Work to complete → Scan the listing below for the word "figure", then copy each line that has it.
_____
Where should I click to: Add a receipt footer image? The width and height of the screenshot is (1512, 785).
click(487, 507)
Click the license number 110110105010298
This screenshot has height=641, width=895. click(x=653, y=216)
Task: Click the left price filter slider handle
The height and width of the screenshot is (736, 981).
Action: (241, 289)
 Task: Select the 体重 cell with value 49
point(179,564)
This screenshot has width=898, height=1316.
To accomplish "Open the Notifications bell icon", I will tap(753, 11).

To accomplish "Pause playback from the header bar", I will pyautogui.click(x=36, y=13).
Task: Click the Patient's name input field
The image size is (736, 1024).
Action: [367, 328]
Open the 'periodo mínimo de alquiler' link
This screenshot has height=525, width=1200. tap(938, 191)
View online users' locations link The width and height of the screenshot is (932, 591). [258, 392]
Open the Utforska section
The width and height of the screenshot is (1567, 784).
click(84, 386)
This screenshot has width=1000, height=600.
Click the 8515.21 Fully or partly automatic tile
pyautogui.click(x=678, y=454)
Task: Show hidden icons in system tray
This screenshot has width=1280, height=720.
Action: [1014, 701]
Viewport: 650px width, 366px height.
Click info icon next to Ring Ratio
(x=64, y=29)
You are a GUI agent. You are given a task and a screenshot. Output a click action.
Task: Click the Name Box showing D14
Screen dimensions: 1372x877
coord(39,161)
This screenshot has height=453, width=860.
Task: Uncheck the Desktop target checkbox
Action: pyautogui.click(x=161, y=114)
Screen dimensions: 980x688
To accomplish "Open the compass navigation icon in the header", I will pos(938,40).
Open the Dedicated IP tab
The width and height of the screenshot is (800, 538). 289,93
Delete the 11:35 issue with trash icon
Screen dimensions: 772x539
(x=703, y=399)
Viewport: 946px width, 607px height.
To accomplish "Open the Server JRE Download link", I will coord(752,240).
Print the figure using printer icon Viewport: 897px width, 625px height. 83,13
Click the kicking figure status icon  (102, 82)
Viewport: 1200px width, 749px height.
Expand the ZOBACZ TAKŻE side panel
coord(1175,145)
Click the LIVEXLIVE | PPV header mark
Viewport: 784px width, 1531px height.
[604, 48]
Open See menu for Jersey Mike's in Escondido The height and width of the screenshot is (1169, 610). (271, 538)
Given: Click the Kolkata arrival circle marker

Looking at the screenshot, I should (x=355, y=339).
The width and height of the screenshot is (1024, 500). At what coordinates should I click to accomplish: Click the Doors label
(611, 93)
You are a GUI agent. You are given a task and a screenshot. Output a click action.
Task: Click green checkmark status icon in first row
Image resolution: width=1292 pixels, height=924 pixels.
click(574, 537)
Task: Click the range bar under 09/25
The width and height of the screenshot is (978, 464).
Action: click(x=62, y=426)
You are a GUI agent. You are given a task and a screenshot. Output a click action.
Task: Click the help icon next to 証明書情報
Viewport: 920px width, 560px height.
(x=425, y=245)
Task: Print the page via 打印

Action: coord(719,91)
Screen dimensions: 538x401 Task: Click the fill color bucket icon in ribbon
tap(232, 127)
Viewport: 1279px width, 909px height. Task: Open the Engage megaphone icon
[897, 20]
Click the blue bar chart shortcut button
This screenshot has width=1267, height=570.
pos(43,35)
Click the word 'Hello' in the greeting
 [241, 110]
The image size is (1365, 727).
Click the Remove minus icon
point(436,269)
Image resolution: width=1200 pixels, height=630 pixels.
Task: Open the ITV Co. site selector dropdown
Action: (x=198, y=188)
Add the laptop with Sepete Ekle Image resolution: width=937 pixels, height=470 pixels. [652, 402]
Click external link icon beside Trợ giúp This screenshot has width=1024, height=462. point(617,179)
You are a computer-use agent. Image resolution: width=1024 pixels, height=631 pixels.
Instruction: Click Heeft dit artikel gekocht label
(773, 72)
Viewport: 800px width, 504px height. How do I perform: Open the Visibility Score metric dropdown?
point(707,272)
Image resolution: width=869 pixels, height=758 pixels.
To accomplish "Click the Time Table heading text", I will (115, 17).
_____
Response to the exercise →
Print the figure using printer icon Viewport: 897px width, 625px height. 83,13
Click the kicking figure status icon  (102, 82)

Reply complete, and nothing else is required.